Scene classification is not an easy task due to the various visual appearances of different scenes and the complexity in their compositions. Recently, new approaches using discriminatively trained part classifiers are applied to this problem and achieved better performance than conventional methods [1, 2]. This is not surprising since part classifiers have the ability to accumulate low level features to generate high level descriptors for each image, which carry information of the visual elements that appear frequently to better describe our real world.

Scene classification is not the only computer vision topic that benefits from part based models. As a matter of fact, in the last few years part based models have been applied to topics like object detection [3, 4], motion detection [5] and video classification [6, 7]. The reason why part based methods become so popular can be attributed to two reasons. Firstly, they focus on a key problem in computer vision. The relationship between discriminative patches and images can be described as an analogy to the relationship between words and articles. The Bag of Words (BoW) models, including Locality-constrained Linear Coding (LLC) BoW [8] or Improved Fisher Vectors (IFV) [9] succeeded in answering this question to some extent, but the idea of training part classifiers that are visually discriminative may have pushed us one step further. In particular, [10, 11] have shown the benefits of using desired patches as visual words [12]. Secondly, most techniques in the framework are shared among different computer vision tasks, which suggests a great potential for this technique.

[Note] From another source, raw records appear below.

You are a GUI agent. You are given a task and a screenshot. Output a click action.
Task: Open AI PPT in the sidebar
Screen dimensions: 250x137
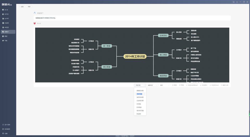click(7, 19)
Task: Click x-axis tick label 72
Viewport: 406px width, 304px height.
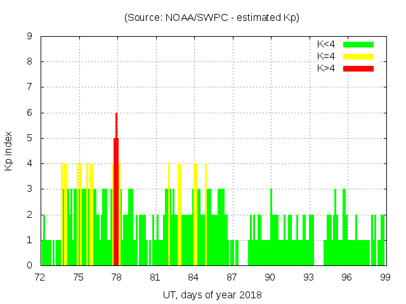Action: (40, 277)
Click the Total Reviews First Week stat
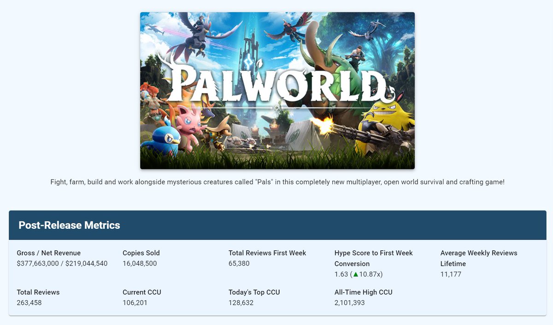Image resolution: width=553 pixels, height=325 pixels. tap(267, 253)
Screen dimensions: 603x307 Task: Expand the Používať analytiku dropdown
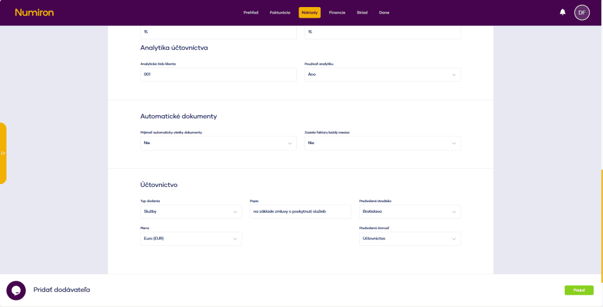pyautogui.click(x=382, y=75)
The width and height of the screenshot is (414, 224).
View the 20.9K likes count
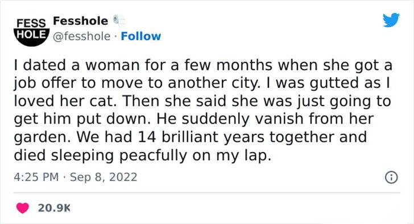click(54, 208)
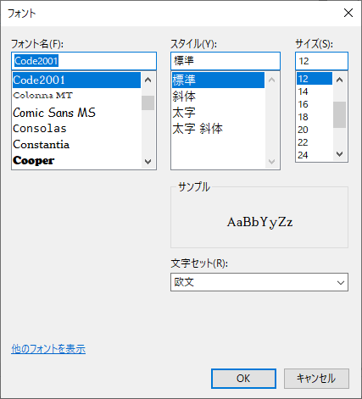Click the サイズ input field
The width and height of the screenshot is (362, 399).
(321, 61)
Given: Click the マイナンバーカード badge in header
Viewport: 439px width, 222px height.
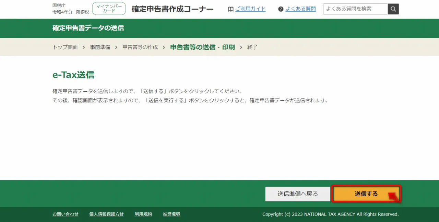Looking at the screenshot, I should click(x=109, y=9).
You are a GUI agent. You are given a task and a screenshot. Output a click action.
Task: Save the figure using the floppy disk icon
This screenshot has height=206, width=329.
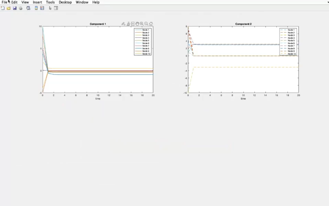pyautogui.click(x=15, y=8)
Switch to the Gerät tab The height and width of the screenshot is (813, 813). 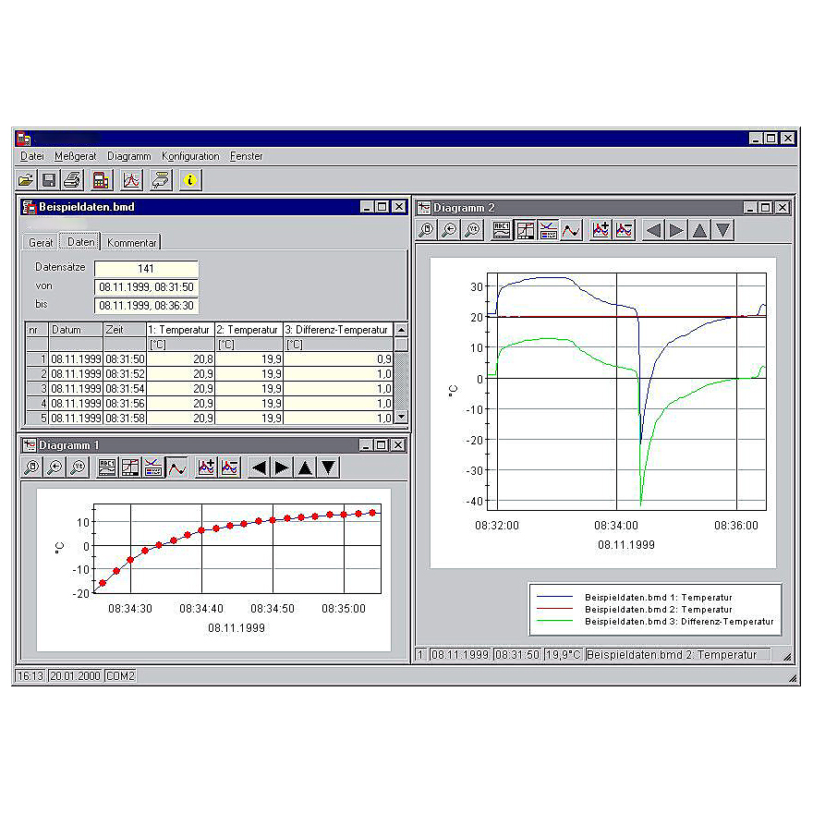click(x=41, y=243)
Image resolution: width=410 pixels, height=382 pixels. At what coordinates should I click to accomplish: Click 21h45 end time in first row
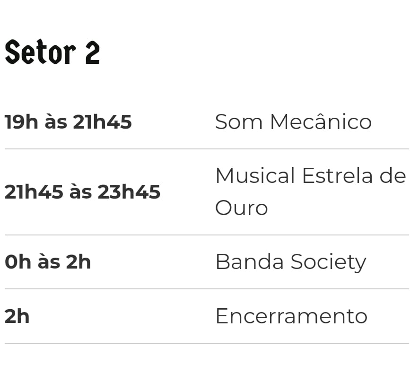click(x=102, y=122)
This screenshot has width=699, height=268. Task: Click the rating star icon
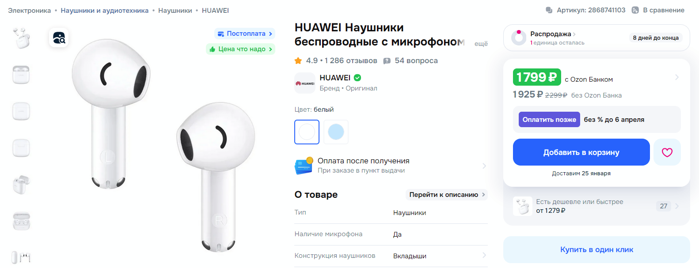(x=298, y=60)
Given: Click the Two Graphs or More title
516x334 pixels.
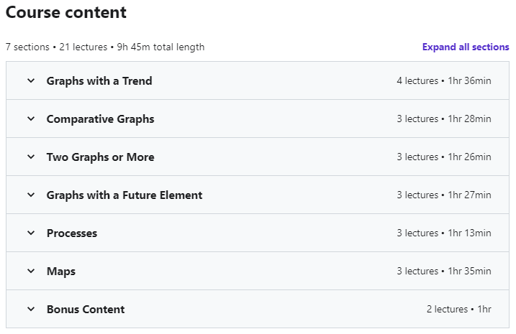Looking at the screenshot, I should [x=100, y=157].
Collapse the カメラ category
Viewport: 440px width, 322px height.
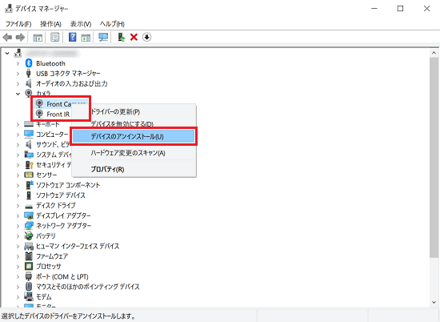[x=18, y=94]
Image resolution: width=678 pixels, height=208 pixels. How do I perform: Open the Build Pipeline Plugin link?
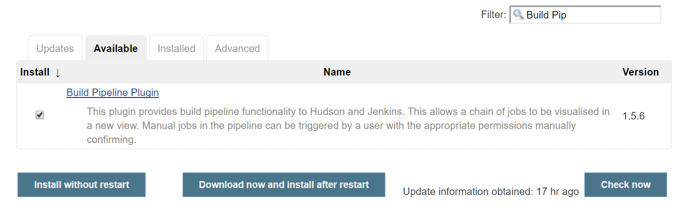point(113,93)

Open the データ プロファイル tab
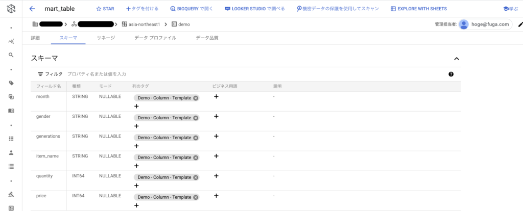click(155, 38)
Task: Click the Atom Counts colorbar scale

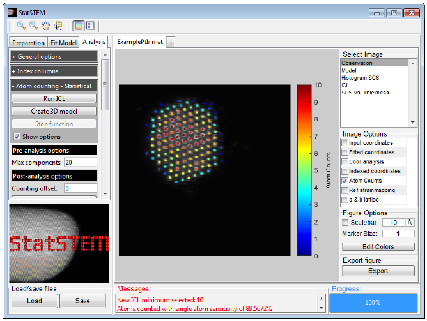Action: click(x=304, y=170)
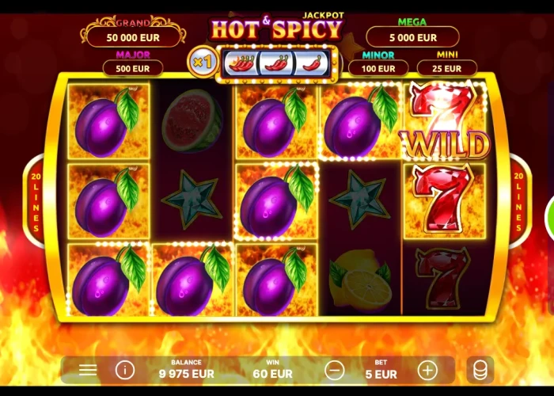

Given all these advantages, there are still several issues remain unsolved. The most important one is the computation consumption in the training stage. Most discriminative mid-level discovery algorithm rely on a max-margin framework which uses variants of SVMs like exemplar SVM [1] and miSVM [3]. To achieve broad coverage and better purity, thousands of training rounds are required. Moreover, in each round the classifiers/detectors are learned in an iterative manner. Thus, the complexity of using a standard procedure that involves hard negative mining for a huge amount of classifiers would be surprisingly high. It leaves us a major challenge: a simple, efficient and effective method is yet to be found.

In this paper, we proposed a fast algorithm to discover discriminative mid-level patches. It is named Fast Exemplar Clustering (FEC), which works extremely fast while at the same time, attaining competitive accuracy. As a comparison, the MIT 67 indoor scene classification problem in Sect. 5 spent only one day in training on an ordinary Core-i5 computer, while the commonly used methods today would take several days on a cluster [13].

Fig. 1.

Visual elements extracted from classes (a) greenhouse (b) inside subway (c) church inside (d) video store (e) closet (f) library of MIT Indoor 67 dataset and (g) (h) Big Ben (i) (j) Mount Rushmore of our Outdoor Sight 20 dataset.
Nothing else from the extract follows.